Altkreis-Bürgermeister und Kirche im Gespräch

Holzhausen (wm). Kirche und Kommunen habe viele Berührungspunkte. Über die Zusammenarbeit und Probleme sprach gestern Präses Alfred Buß im Rahmen der von ihm geleiteten Visitation der Evangelischen Kirche von Westfalen im Altkreis Lübbecke mit den Bürgermeistern der sechs Altkreis-Kommunen.

Im Haus des Gastes in Holzhausen betonte der Präses zunächst die Bedeutung von Begegnungen zwischen Kirche und Politik. Dabei sei es den Kirchenvertretern wichtig zu erfahren, »wie die Menschen hier leben, was ihre Probleme, Chancen und Herausforderungen in dieser Region sind. Und wir wollen wissen, was die Stärke dieses Raumes ausmacht«.

[Einträge aus einer Sammlung]
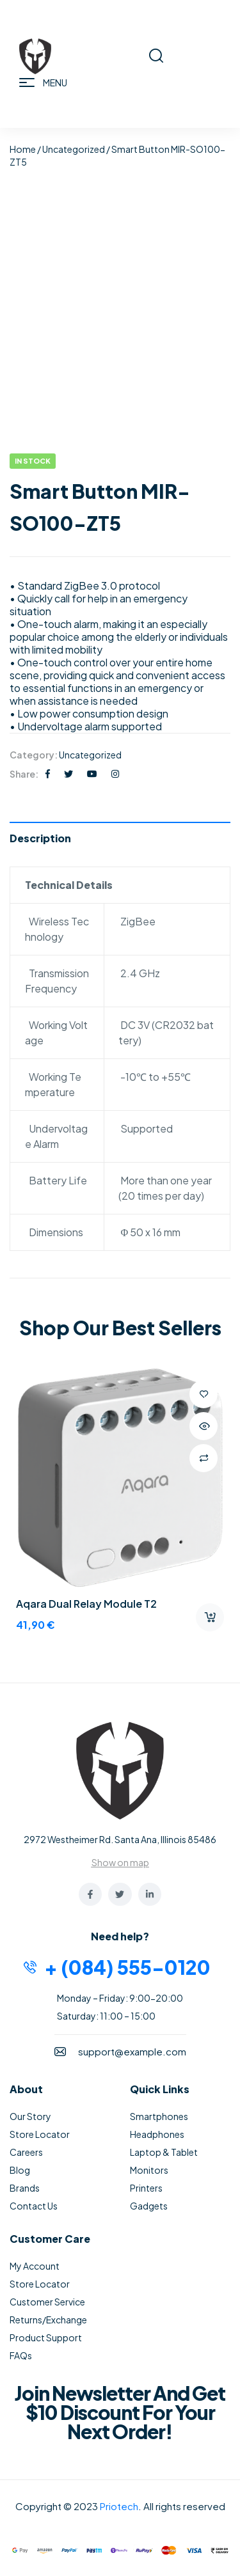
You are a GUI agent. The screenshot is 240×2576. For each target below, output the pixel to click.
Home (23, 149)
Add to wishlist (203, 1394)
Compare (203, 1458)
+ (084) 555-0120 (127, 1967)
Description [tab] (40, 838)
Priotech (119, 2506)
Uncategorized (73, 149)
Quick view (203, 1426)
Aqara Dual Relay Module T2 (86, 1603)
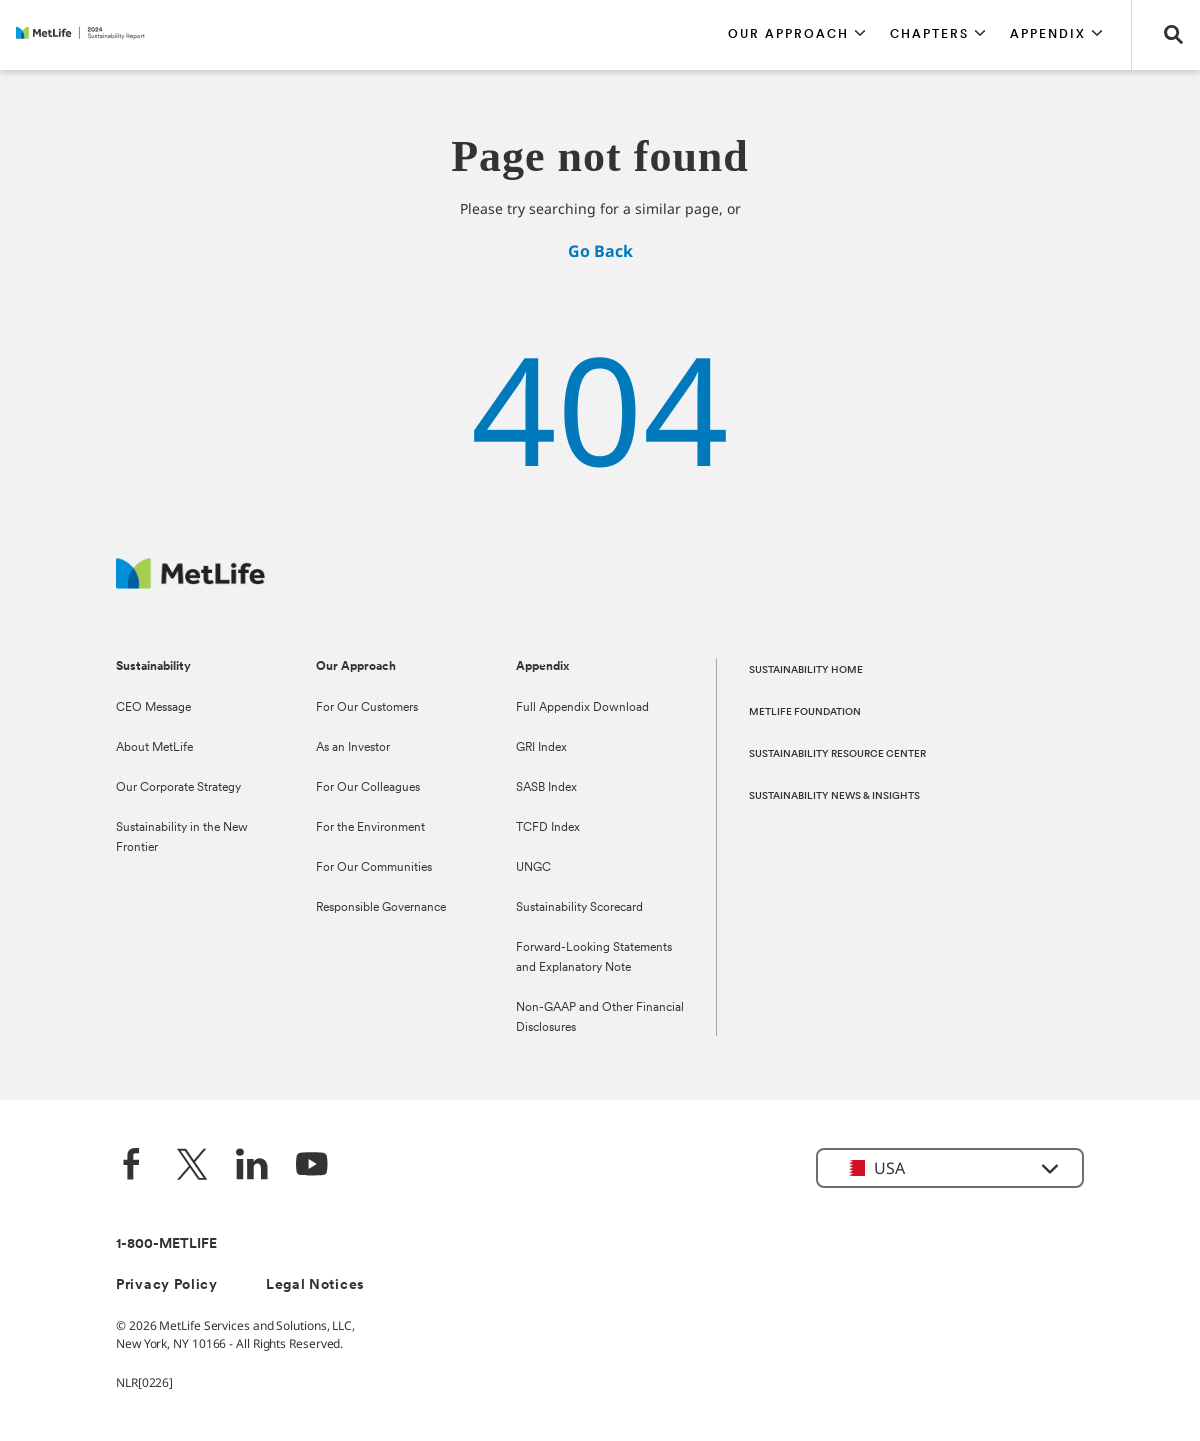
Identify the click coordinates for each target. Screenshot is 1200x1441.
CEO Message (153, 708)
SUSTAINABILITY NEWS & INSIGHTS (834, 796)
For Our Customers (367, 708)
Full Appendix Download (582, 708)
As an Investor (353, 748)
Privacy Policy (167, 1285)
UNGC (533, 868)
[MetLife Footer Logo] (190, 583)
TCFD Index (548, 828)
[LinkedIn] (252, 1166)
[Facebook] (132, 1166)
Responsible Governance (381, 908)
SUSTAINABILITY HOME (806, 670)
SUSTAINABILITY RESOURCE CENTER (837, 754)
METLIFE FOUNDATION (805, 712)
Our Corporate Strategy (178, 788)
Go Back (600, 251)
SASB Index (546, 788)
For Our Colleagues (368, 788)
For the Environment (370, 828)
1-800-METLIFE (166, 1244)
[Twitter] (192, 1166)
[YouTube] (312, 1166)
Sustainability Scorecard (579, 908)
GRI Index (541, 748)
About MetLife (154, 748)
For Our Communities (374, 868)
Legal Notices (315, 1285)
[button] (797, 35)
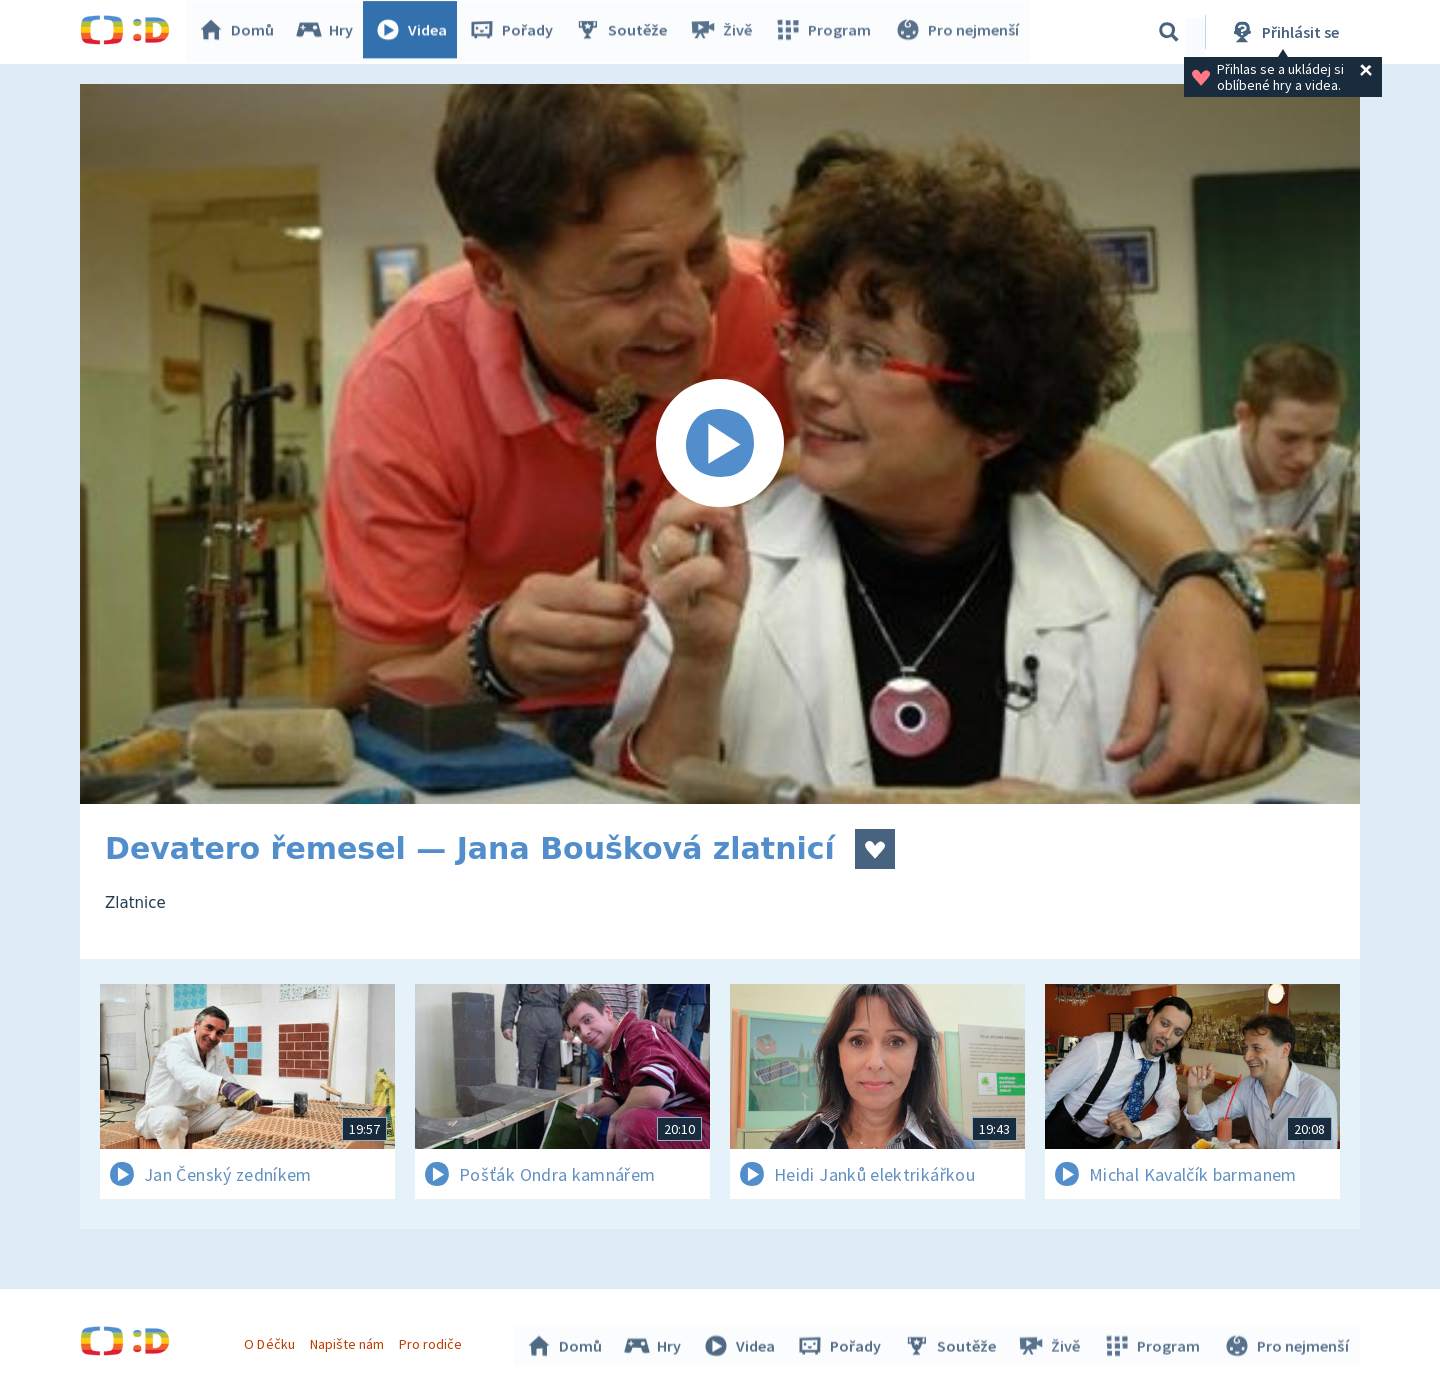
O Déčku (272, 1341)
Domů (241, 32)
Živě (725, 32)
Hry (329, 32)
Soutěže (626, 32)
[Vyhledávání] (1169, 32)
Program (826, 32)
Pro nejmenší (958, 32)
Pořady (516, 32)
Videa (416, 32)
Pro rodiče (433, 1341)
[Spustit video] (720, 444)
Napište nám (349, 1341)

**Aufgaben:**
(1) Schreiben Sie aus dem Textauszug über das Gespräch zwischen Kirche und Bürgermeistern den Abschnitt ab, der mit den Worten „Holzhausen (wm). Kirche“ beginnt und nach den Worten „der sechs Altkreis-Kommunen.“ endet.
(2) Wer leitete laut dem Textauszug die Visitation der Evangelischen Kirche von Westfalen im Altkreis Lübbecke?

**Lösungen:**
(1)
Holzhausen (wm). Kirche und Kommunen habe viele Berührungspunkte. Über die Zusammenarbeit und Probleme sprach gestern Präses Alfred Buß im Rahmen der von ihm geleiteten Visitation der Evangelischen Kirche von Westfalen im Altkreis Lübbecke mit den Bürgermeistern der sechs Altkreis-Kommunen.

(2) Präses Alfred Buß